Beginning with the first line, please repeat the entries exactly and end on the line that contains "Viewport: 2560px width, 1440px height.".

Start of GIVEN DATA

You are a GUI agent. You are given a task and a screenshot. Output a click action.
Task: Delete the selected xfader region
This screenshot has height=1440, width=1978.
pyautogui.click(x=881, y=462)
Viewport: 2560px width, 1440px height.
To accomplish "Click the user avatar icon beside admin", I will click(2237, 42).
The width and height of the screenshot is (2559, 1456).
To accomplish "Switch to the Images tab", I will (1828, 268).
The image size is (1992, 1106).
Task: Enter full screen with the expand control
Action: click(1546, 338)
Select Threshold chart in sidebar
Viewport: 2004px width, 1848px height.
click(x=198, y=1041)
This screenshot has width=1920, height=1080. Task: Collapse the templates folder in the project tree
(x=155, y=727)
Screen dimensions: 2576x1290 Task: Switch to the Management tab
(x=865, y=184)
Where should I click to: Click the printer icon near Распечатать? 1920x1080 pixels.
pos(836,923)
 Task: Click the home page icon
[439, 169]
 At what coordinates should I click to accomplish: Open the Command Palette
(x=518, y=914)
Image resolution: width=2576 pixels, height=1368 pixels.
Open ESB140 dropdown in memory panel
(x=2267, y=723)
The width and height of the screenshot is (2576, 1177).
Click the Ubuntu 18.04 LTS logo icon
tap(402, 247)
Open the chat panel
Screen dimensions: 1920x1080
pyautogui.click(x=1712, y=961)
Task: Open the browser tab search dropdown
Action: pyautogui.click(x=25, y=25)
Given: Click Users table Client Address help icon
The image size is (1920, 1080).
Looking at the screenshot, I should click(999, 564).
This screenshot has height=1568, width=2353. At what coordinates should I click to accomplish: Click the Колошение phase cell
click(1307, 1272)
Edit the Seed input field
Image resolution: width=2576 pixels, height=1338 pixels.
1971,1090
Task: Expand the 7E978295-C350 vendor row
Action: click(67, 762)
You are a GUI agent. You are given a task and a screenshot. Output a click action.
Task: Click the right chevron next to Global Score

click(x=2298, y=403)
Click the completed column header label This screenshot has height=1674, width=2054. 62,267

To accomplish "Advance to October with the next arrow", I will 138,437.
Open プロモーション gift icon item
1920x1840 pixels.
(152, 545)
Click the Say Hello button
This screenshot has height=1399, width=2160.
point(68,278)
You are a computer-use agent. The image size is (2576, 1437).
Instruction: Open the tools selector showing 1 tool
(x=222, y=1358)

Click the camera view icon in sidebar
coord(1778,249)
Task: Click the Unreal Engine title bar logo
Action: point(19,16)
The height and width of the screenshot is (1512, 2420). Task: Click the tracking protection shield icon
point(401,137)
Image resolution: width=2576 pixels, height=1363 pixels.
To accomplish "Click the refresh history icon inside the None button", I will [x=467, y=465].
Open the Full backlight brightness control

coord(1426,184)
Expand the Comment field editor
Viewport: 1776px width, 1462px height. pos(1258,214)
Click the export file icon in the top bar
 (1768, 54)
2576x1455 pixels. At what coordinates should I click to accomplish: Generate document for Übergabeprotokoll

End of GIVEN DATA

ANSWER FOR THE TASK
You are a GUI agent. You are given a task and a screenshot. Output a click action.
Task: Delete the selected xfader region
This screenshot has height=1440, width=1978.
pyautogui.click(x=881, y=462)
Viewport: 2560px width, 1440px height.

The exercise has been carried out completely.